For pin insertion, for example, the agent developed a control system combining visual alignment, gripper height, and estimated force. To close a cable tie, it combined two camera angles to avoid false positives and reduced the reaction time to less than 150 milliseconds. These tools are built once and reused without modifications.

In the second phase, the agent operates entirely autonomously. It reads research papers, forms hypotheses, and directly modifies the training code. It employs methods such as behavior cloning, where the strategy mimics human demonstrations, or reinforcement learning, where the strategy improves through trial and error. The agent chooses the method itself based on real-world success signals.

A Fleet of Robots Coordinating via Git

ENPIRE extends to a full fleet: eight dual-arm YAM robot stations, each with its own hardware, computer, and coding agent. The agents test different hypotheses simultaneously and share results solely through Git, the standard version control tool for software. They adopt successful training recipes from one another and autonomously discard bad ideas. A major discovery made in one station propagates throughout the entire fleet.

According to the study, the agents achieve up to 99% success on demanding tasks such as the Push-T test—where the robot must slide a T-shaped block into a target position and orientation—pin sorting in a box, and cutting a cable tie with a wire cutter. For pin insertion, the strategy converged to 100% faster than a comparable method involving a human.

The scale also pays off in terms of time. For the Push-T test, moving from one to eight agents reduced the total success time from about five hours to two hours. For pin insertion, it decreased from over 90 minutes to around 40 minutes. The researchers tested three current coding agents: Codex with GPT-5.5, Claude Code with Opus 4.7, and Kimi Code with Kimi K2.6. Codex achieved the best results in most cases.

The Real World Remains the Toughest Test

The results also show that the real world is still much more challenging than simulation. During the Push-T test, all three agents solved the task in simulation, but two out of three failed in the real environment. The researchers attribute this to unpredictable and variable conditions such as robot dynamics, friction, and object movement. In the RoboCasa simulation, ENPIRE outperformed both an end-to-end vision-language-action model (GR00T) and a tool-based approach without self-searching (CaP-X).

To measure efficiency, the researchers propose two metrics: Mean Robot Utilization (MRU), which tracks the actual working time the robot spends on tasks, and Mean Token Utilization (MTU), which counts the language model usage per minute. The skills acquired also transfer: the experience from pin insertion helped the agents insert GPUs into a motherboard using robotic arms.

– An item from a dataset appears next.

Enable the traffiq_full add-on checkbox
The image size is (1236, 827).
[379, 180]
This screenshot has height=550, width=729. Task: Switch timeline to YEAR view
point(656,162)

The study is clear about its limitations. The robots and computation are not fully utilized as the agents spend a lot of time reading logs, writing code, and waiting. The more robots in the fleet, the lower the utilization per robot, as agents spend more time summarizing results from others. Token costs also rise faster than performance gains: larger fleets reach their goals more quickly but consume significantly more computational budget to do so. Nevertheless, the researchers view ENPIRE as a practical pathway toward robots capable of self-improvement in the real world.